A livello globale, la consegna tramite droni è ancora in una fase sperimentale. I progetti esistenti si concentrano principalmente sul trasporto di merci verso aree rurali o suburbane, dove le lacune nelle reti stradali e nei servizi, unite a cieli meno affollati, potrebbero rendere la tecnologia più adatta. Skyports, per esempio, dal 2023 consegna posta in aree remote della Scozia e trasporta merci alle turbine eoliche offshore in Germania. L’azienda statunitense Zipline afferma di effettuare consegne da e verso circa 5.000 strutture sanitarie in quattro continenti; il suo programma più datato consegna vaccini e prodotti ematici in Ruanda. Negli Stati Uniti, aziende come Wing di Alphabet e Prime Air di Amazon stanno lavorando per espandere i servizi di consegna nel Sud, concentrandosi sulle aree suburbane di Houston, Austin e Dallas, in Texas.

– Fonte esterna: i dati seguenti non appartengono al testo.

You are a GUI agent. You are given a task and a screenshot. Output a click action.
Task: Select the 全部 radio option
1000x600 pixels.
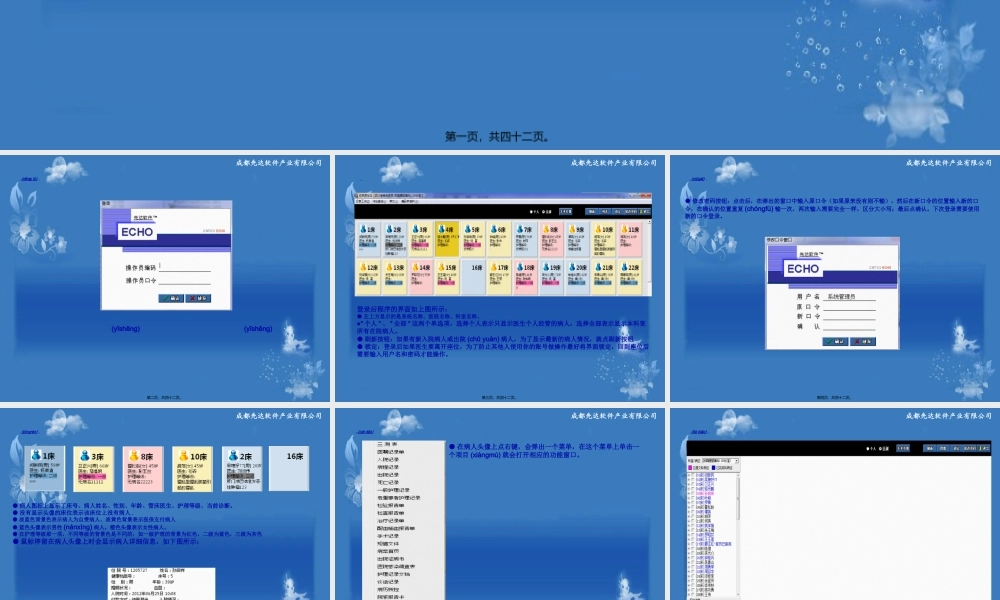pyautogui.click(x=546, y=211)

Per i droni, le città dense presentano sfide diverse. In primo luogo, c’è la questione della sicurezza. Lo spazio aereo di New York City è estremamente trafficato, ospitando tre aeroporti internazionali. Solo a Manhattan, ci sono tre eliporti pubblici. Nel maggio 2023, quasi 9.000 voli in elicottero hanno avuto luogo sopra la terra o l’acqua della città, secondo i dati raccolti dal Consiglio Comunale di New York. La data di inizio di questo programma pilota di droni è stata posticipata in parte perché un’altra tecnologia aeronautica sperimentale, un veicolo a decollo e atterraggio verticale elettrico (eVTOL), stava dimostrando i suoi primi voli nel medesimo eliporto.

Questa frenesia urbana comporta precauzioni extra. Il progetto pilota è stato, come da prassi, approvato dalla Federal Aviation Administration degli Stati Uniti, che richiede la supervisione di ogni volo da parte di un pilota di droni certificato. Ogni volo si svolgerà su una rotta fissa, lontano dagli edifici residenziali. Il progetto deve ottenere un permesso settimanale dal NYPD per operare, e i ritardi nell’acquisizione del primo hanno anche causato lo slittamento della data di inizio, ha dichiarato Amanda Kwan, portavoce della Port Authority. L’agenzia ha anche consultato tre consigli di quartiere locali prima di consentire ai droni di decollare.